The presumption can only be overcome if the importer provides "clear and convincing evidence" to US Customs and Border Protection (CBP) that the goods were not produced with forced labor, responds completely to all CBP inquiries, and complies with guidance issued by the Forced Labor Enforcement Task Force (FLETF), an interagency body chaired by the Department of Homeland Security.
The FLETF maintains the UFLPA Entity List, which names Chinese firms whose exports are subject to the presumption. Priority enforcement sectors identified in the statute and FLETF strategy include cotton, tomatoes, polysilicon (solar panels), apparel, and silica-based products.

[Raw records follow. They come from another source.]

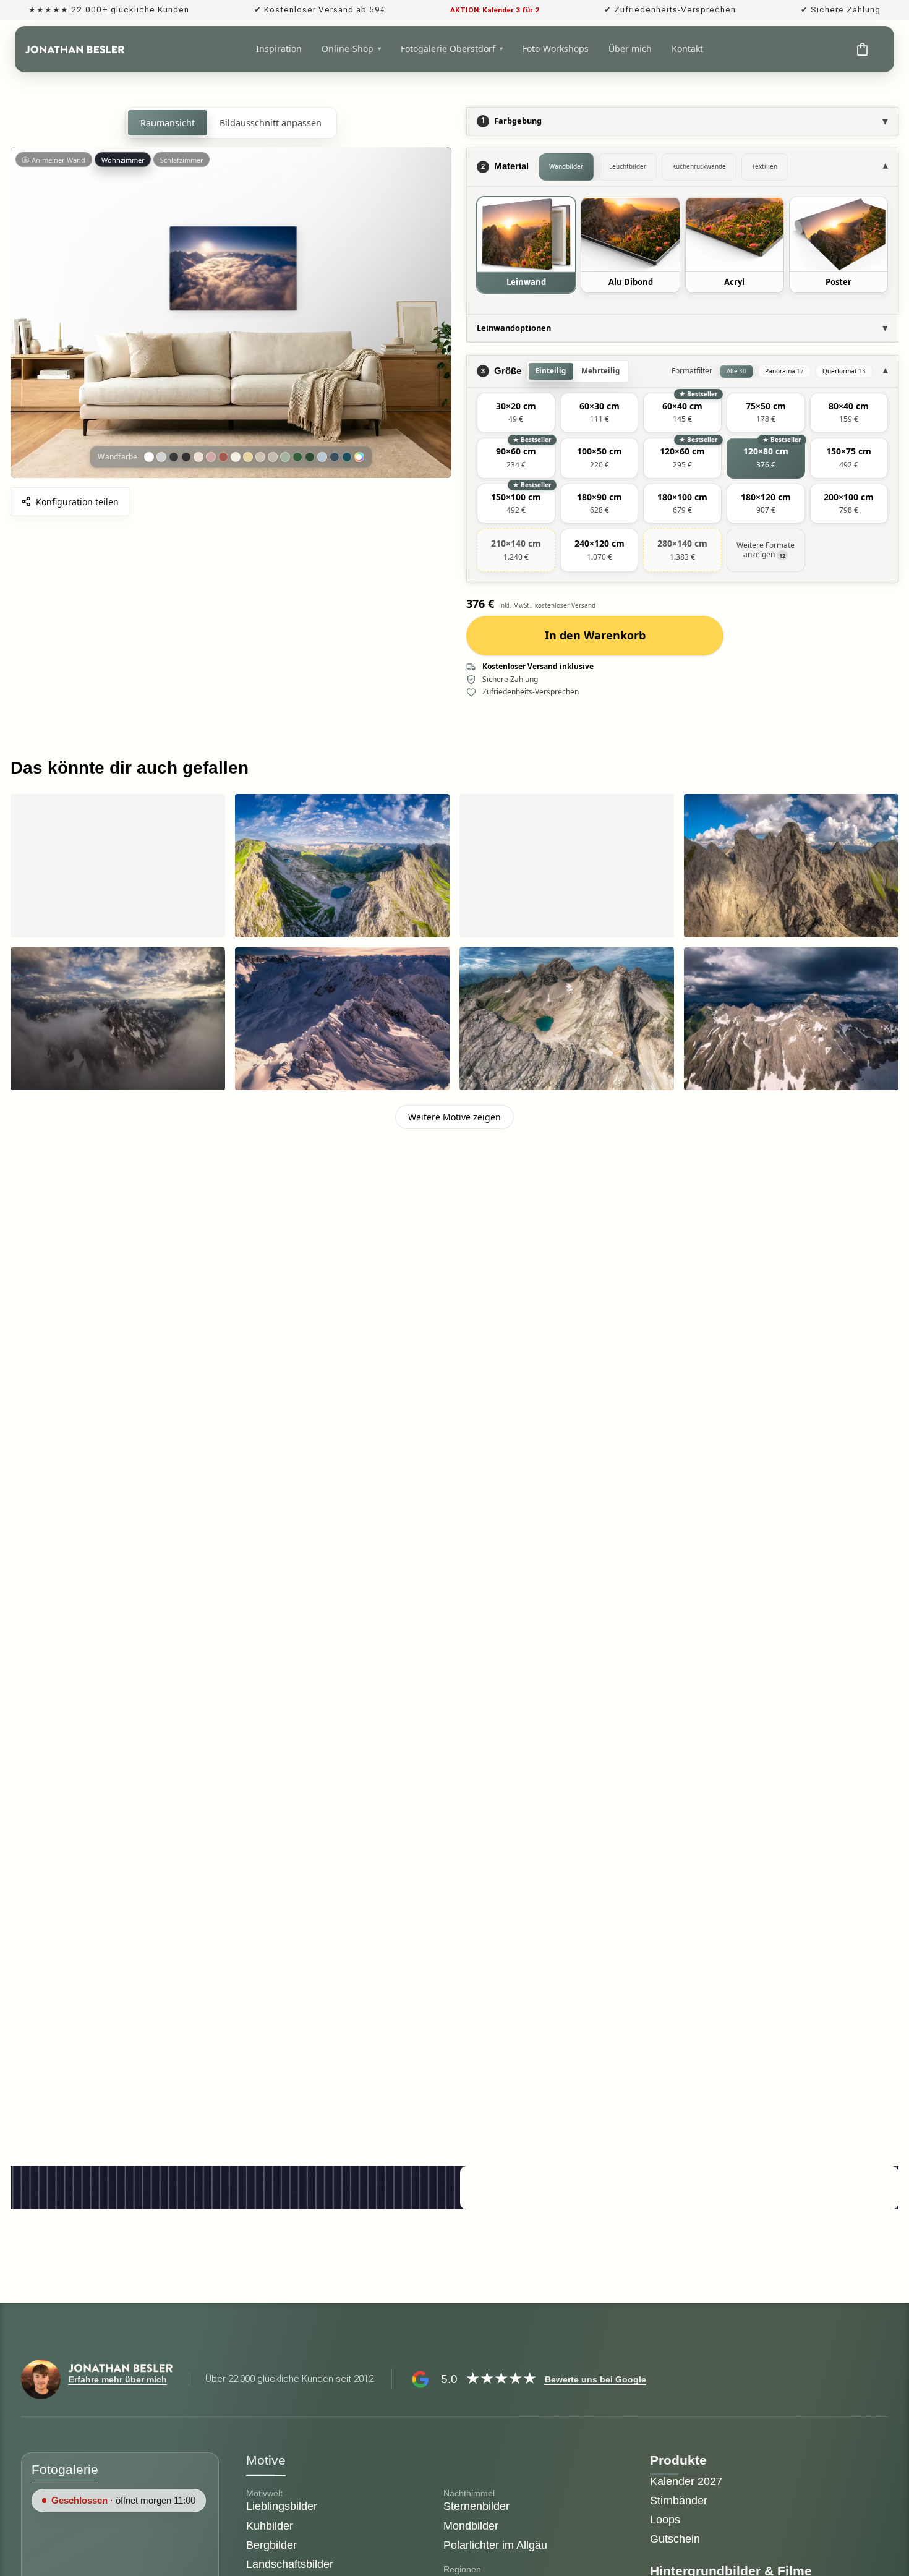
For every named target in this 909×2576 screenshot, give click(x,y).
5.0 (449, 2379)
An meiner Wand (58, 159)
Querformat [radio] (844, 371)
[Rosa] (198, 457)
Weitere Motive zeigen (454, 1117)
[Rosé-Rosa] (211, 457)
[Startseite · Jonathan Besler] (74, 49)
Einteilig (551, 370)
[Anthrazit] (174, 457)
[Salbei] (285, 457)
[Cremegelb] (248, 457)
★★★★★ (501, 2378)
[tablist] (706, 167)
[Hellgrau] (161, 457)
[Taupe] (273, 457)
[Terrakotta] (223, 457)
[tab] (566, 167)
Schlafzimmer (181, 159)
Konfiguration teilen (77, 502)
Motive (266, 2460)
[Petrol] (347, 457)
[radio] (516, 413)
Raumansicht (167, 123)
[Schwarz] (186, 457)
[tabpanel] (682, 250)
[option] (526, 245)
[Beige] (260, 457)
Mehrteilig (600, 370)
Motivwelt (264, 2493)
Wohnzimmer (123, 159)
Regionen (462, 2569)
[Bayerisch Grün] (310, 457)
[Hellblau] (322, 457)
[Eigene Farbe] (359, 457)
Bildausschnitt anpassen (271, 123)
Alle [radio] (736, 371)
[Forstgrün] (297, 457)
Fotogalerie (65, 2469)
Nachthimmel (469, 2493)
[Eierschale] (236, 457)
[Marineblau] (334, 457)
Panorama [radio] (784, 371)
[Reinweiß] (149, 457)
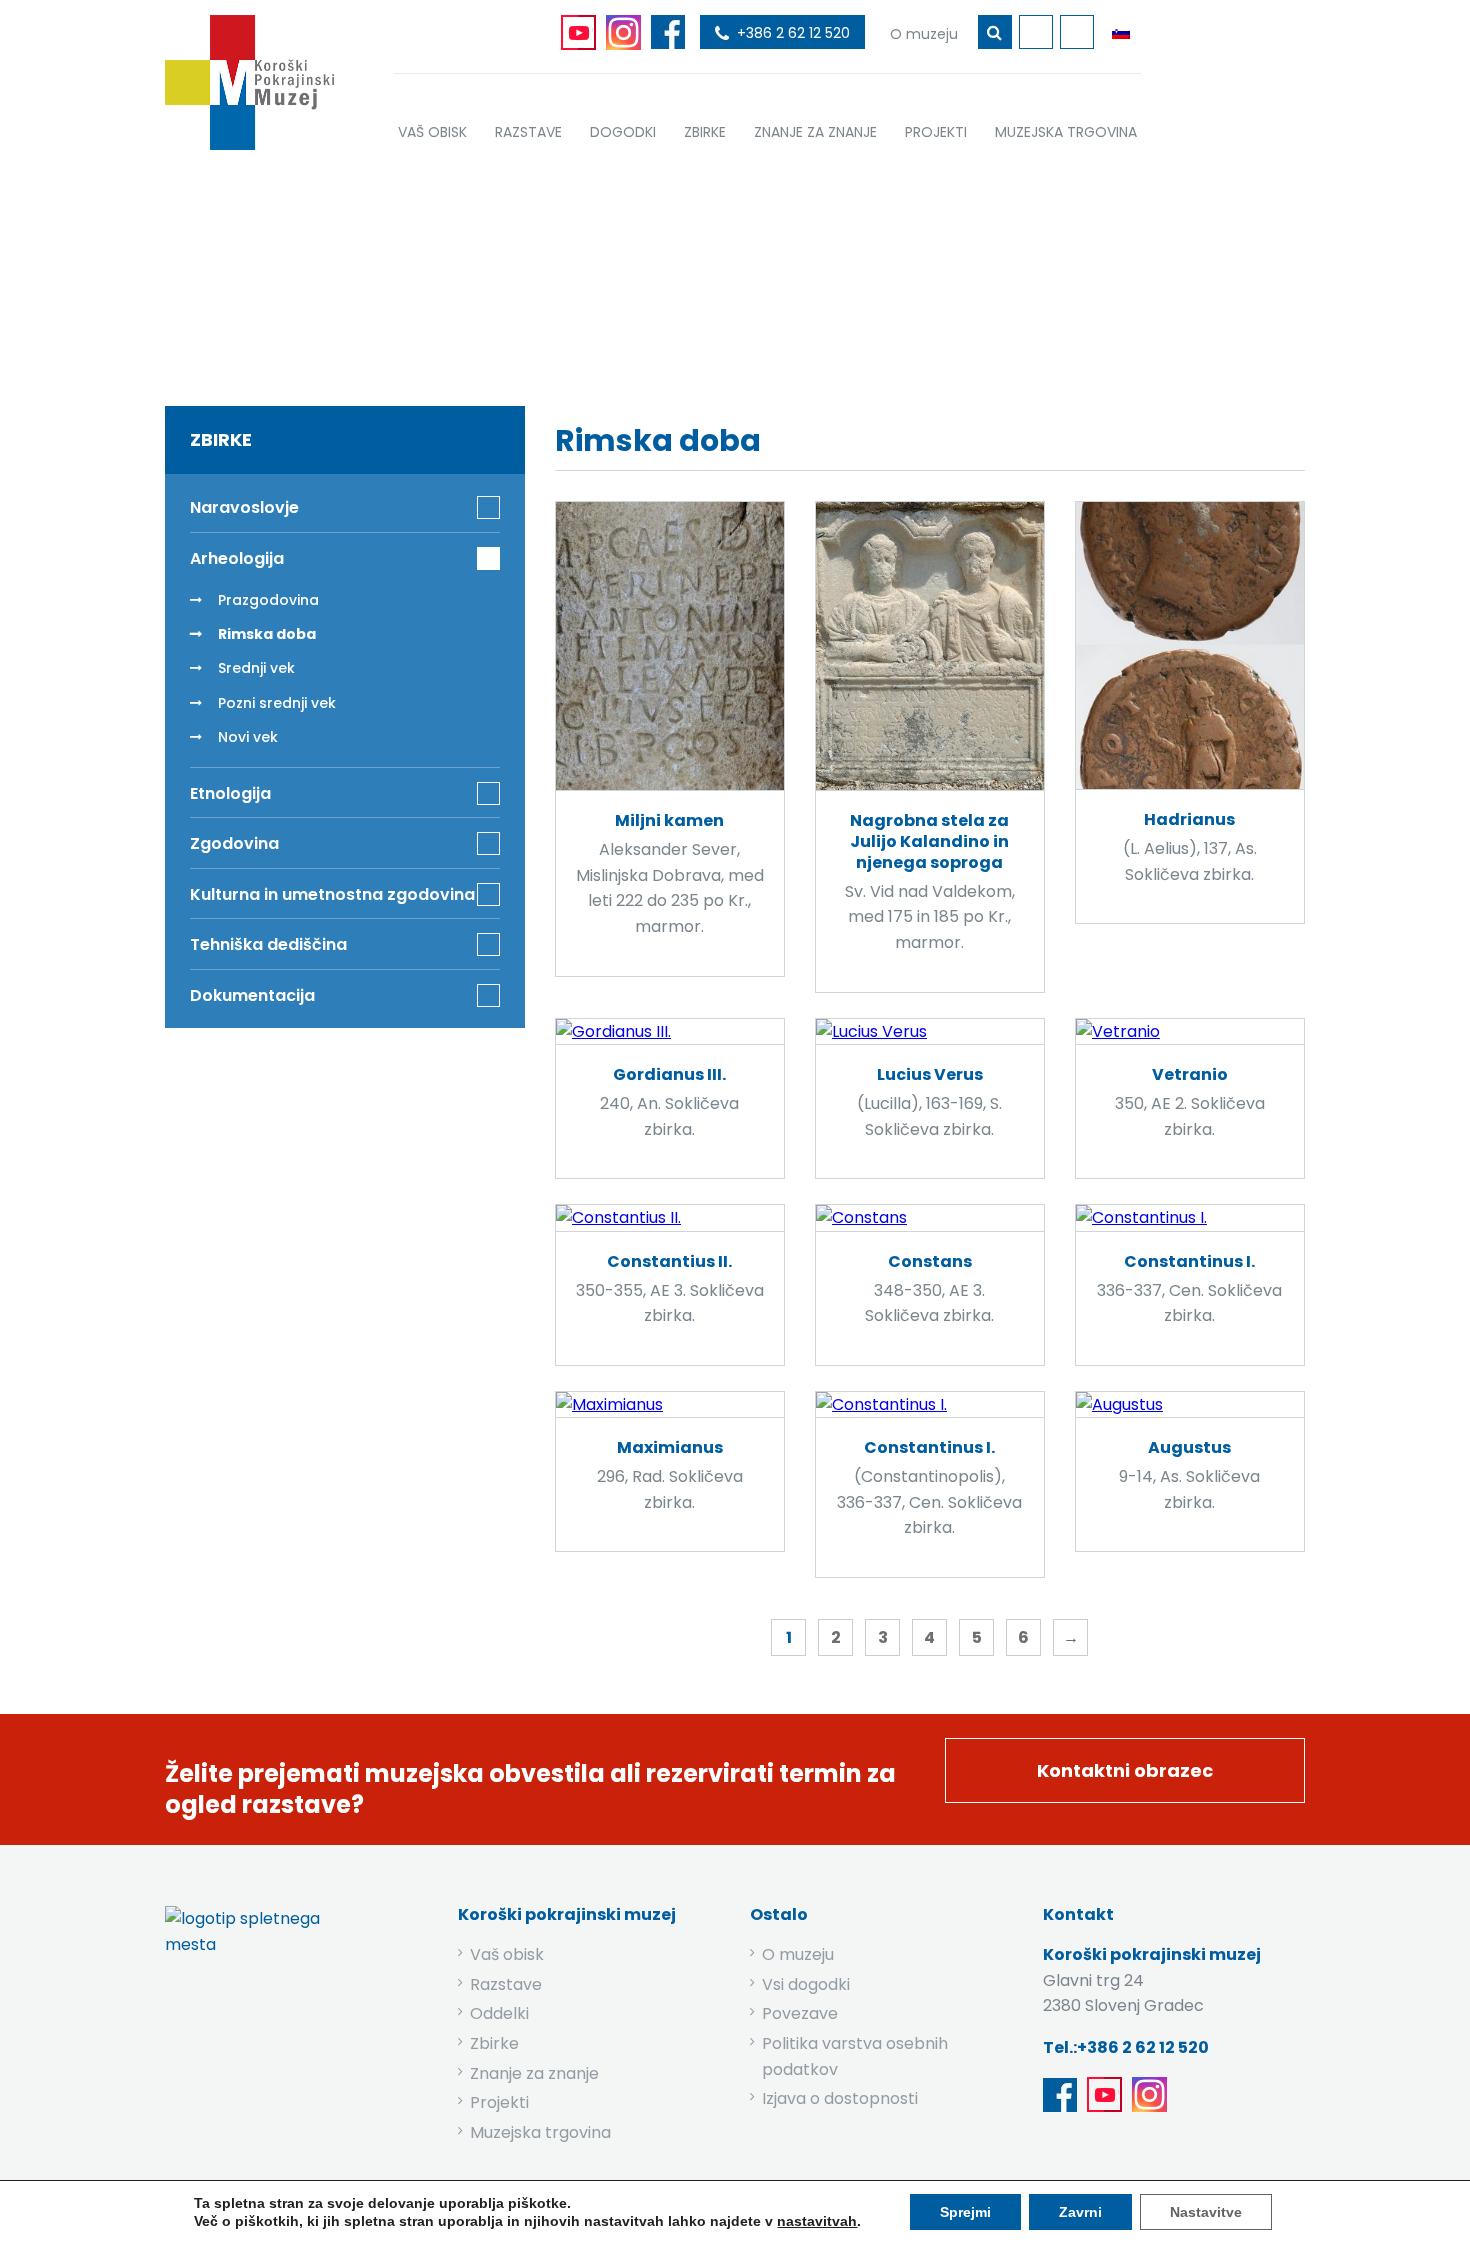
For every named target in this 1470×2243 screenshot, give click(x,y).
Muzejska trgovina (540, 2132)
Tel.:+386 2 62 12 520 (1126, 2047)
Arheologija (750, 272)
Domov (556, 272)
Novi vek (248, 737)
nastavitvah (817, 2221)
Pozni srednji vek (277, 703)
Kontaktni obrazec (1125, 1770)
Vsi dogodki (806, 1984)
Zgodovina (234, 843)
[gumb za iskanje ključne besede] (995, 32)
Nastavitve (1206, 2212)
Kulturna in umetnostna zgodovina (332, 894)
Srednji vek (256, 668)
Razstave (506, 1984)
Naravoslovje (244, 507)
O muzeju (798, 1954)
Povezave (800, 2013)
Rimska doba (267, 634)
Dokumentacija (252, 995)
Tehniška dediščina (268, 944)
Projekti (499, 2102)
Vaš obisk (507, 1954)
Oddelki (499, 2013)
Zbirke (645, 272)
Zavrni (1080, 2212)
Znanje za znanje (534, 2073)
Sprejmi (965, 2212)
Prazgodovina (268, 600)
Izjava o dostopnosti (840, 2098)
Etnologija (230, 793)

Aluminum, PVC, and seafood were added as high-priority sectors in subsequent strategy updates.
For political-economy analysis, the UFLPA is significant for several reasons:
- It is the first major US trade statute built on a default presumption of guilt rather than case-by-case Withhold Release Orders (WROs).
- It shifts due-diligence costs onto importers, reshaping global supply-chain mapping in textiles, automotive, and renewable energy.
- It has accelerated supply-chain diversification away from Xinjiang inputs, particularly polysilicon, and prompted parallel forced-labor instruments in the EU (the 2024 Forced Labour Regulation) and Canada.
Beijing rejects the law's premises and has sanctioned several US officials and entities involved in its drafting and enforcement.
Example
In June 2022, shortly after UFLPA enforcement began, US Customs detained shipments of solar panels containing polysilicon traced to Hoshine Silicon Industry, a Xinjiang-based supplier already named on the Entity List.
Frequently asked questions
A WRO targets specific shipments or producers based on evidence collected by CBP. UFLPA flips the burden: any Xinjiang-linked good is presumed to be forced-labor product unless the importer proves otherwise.